▸ THE INPUT:
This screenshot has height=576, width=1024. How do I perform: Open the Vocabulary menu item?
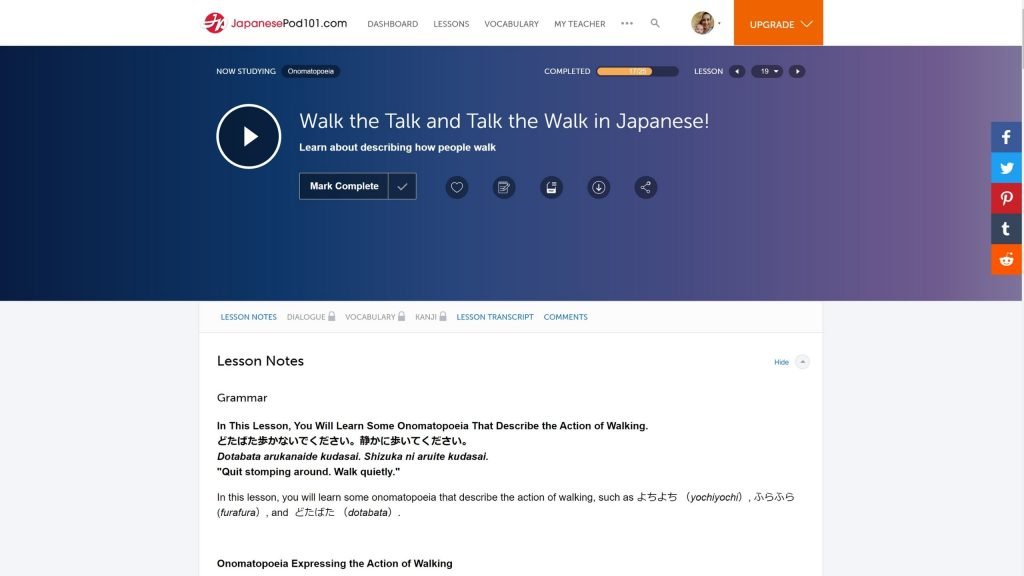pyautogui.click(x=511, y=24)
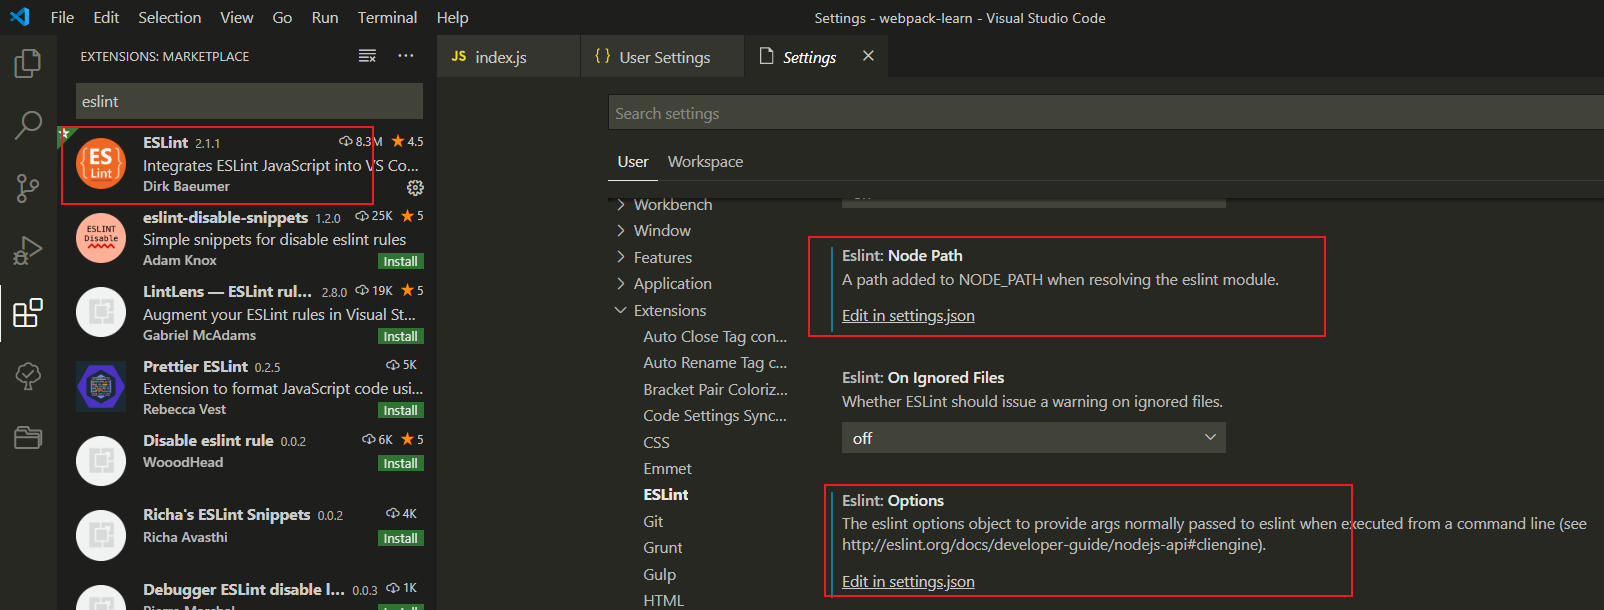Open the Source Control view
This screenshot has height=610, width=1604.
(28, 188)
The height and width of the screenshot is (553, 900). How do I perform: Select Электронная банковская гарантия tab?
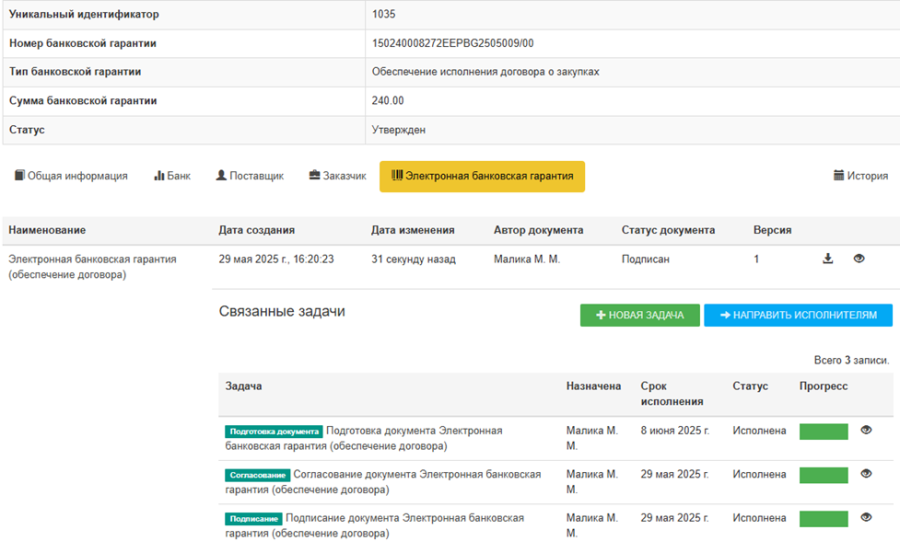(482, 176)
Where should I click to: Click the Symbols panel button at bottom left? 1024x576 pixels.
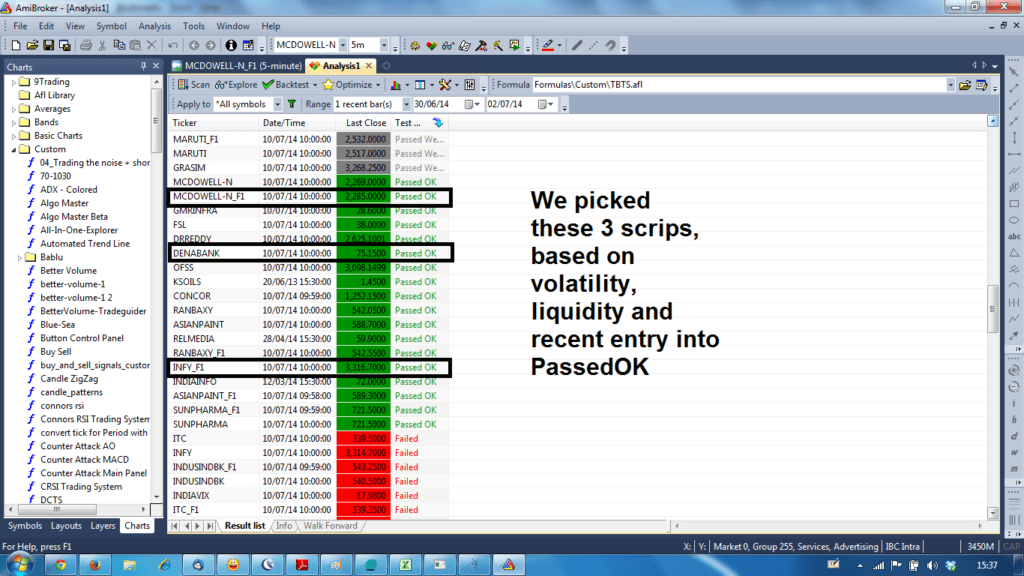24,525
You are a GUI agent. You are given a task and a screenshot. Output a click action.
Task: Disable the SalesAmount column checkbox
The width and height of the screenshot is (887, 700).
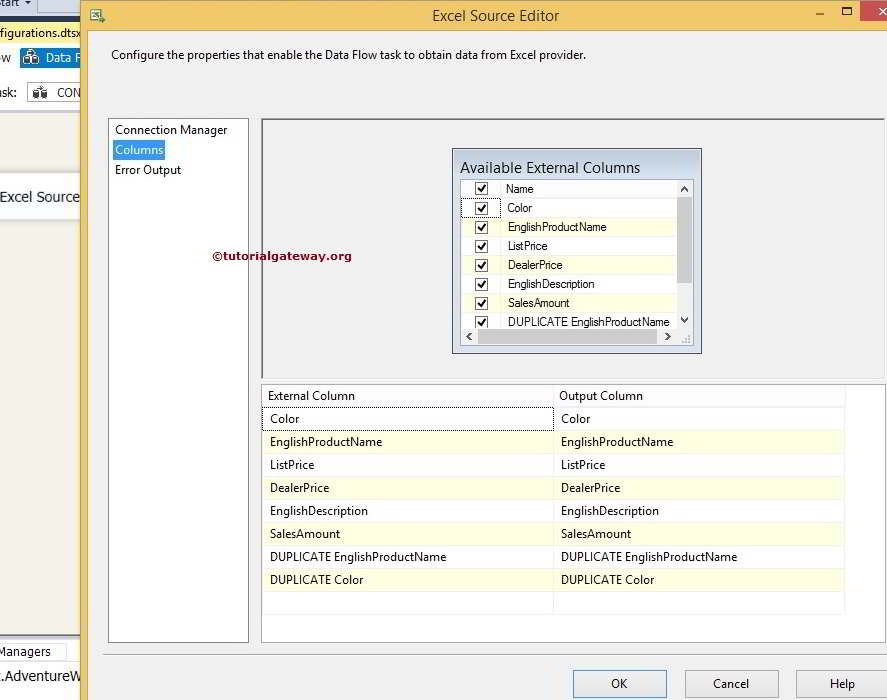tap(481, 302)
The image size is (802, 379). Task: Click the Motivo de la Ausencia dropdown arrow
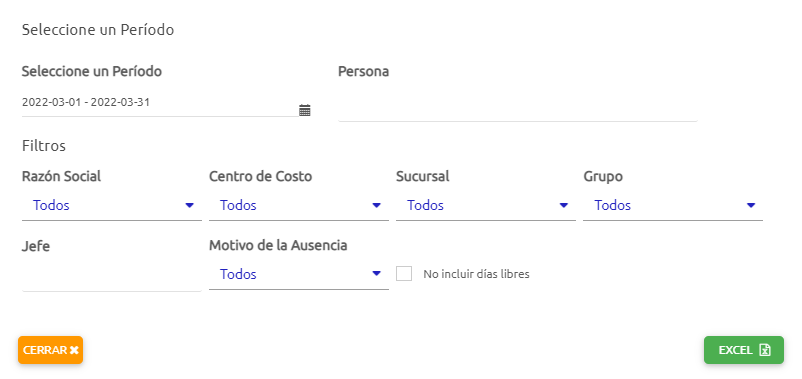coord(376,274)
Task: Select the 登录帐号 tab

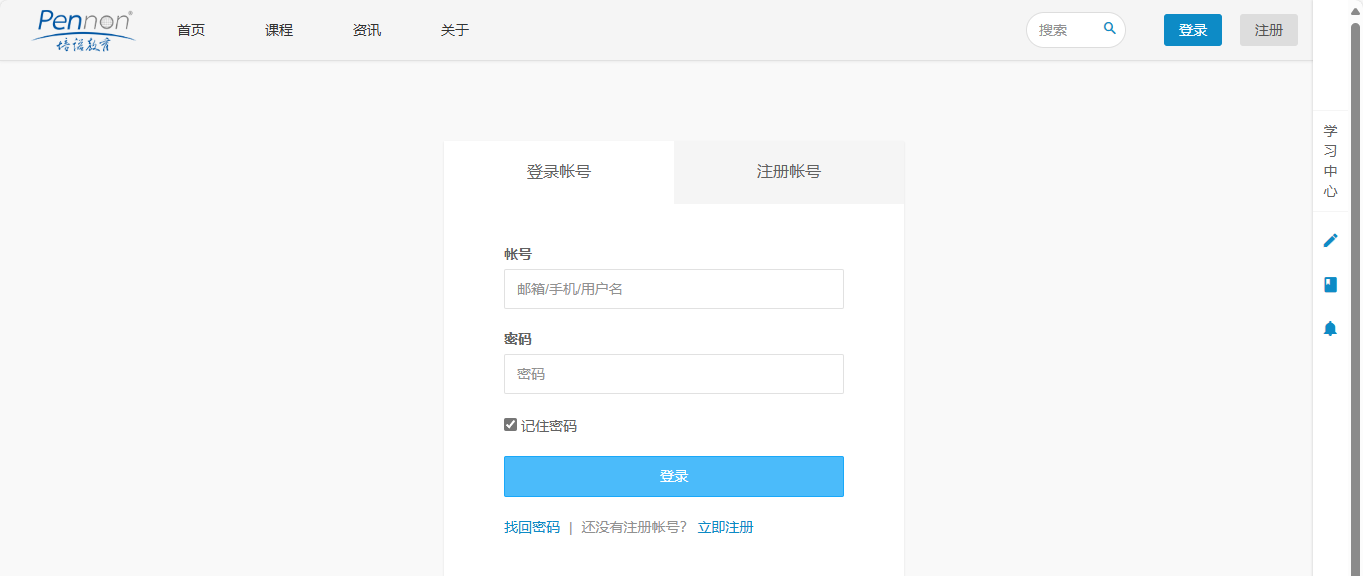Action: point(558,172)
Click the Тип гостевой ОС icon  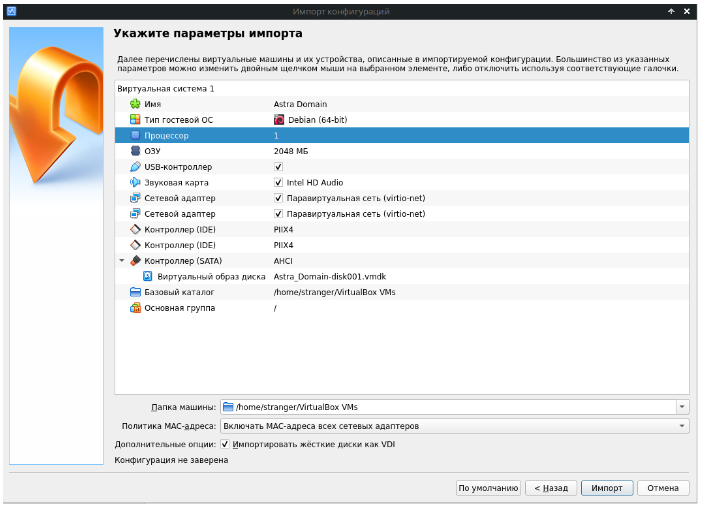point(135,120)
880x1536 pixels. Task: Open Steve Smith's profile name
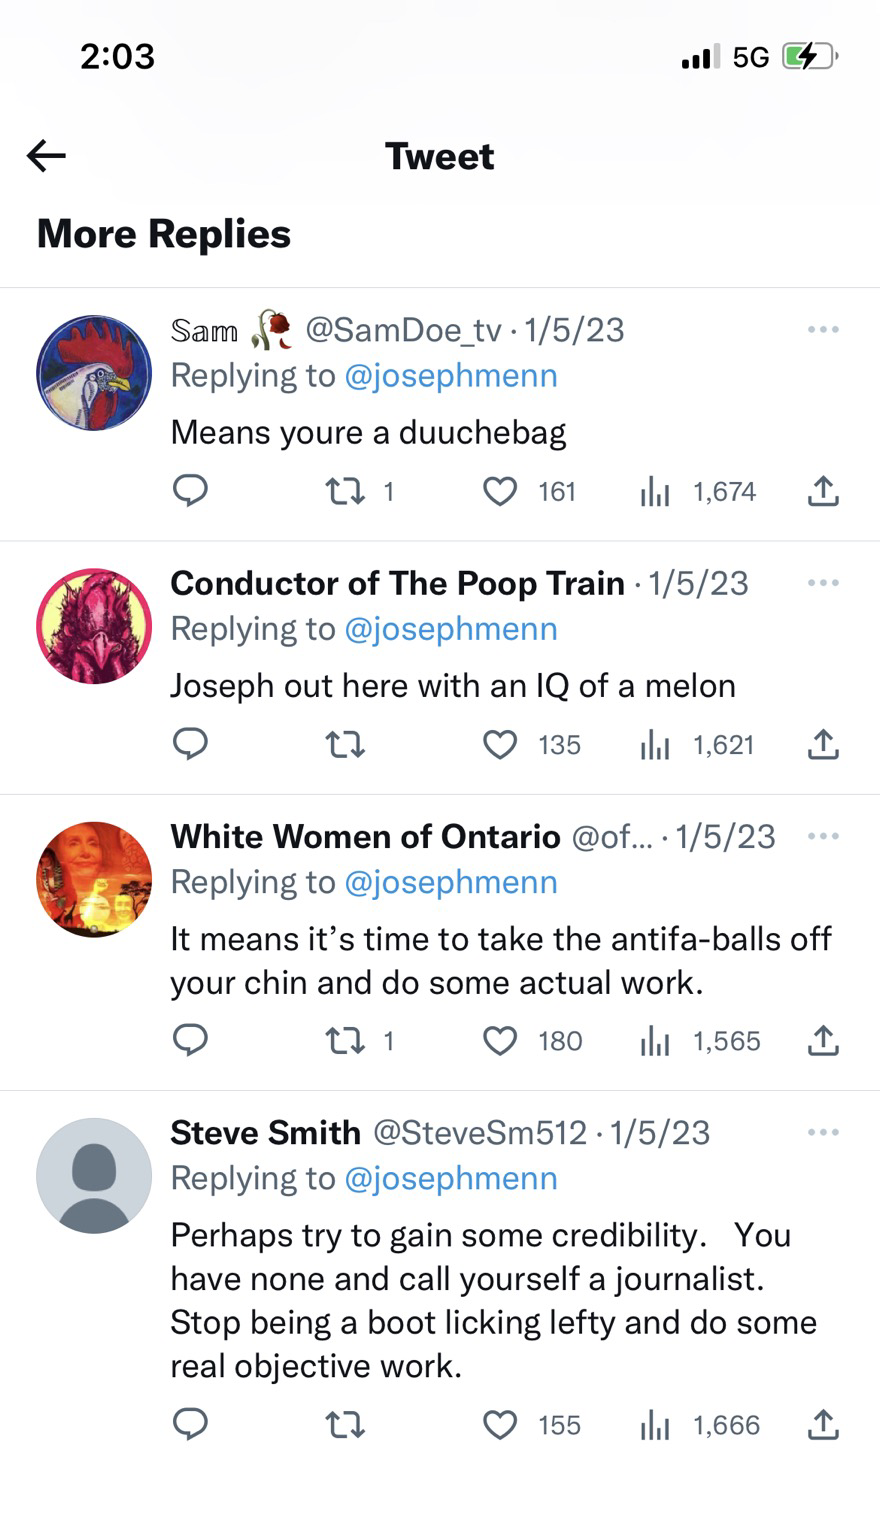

▸ YOUR TASK: Put the items from the line containing "The height and" through the line containing "coord(376,274)" into a two-column CSV with the headers instruction and location, one row per item, holding its text and its answer, each in a single quoted field with line breaks turned into spaces. Leave the pictures out.

▸ COMPLETE ANSWER:
instruction,location
"The height and width of the screenshot is (553, 900). How do I perform: Select Электронная банковская гарантия tab?","(482, 176)"
"Where should I click to: Click the Symbols panel button at bottom left? 1024x576 pixels.","24,525"
"You are a GUI agent. You are given a task and a screenshot. Output a click action. Task: Disable the SalesAmount column checkbox The width and height of the screenshot is (887, 700).","tap(481, 302)"
"The image size is (802, 379). Task: Click the Motivo de la Ausencia dropdown arrow","coord(376,274)"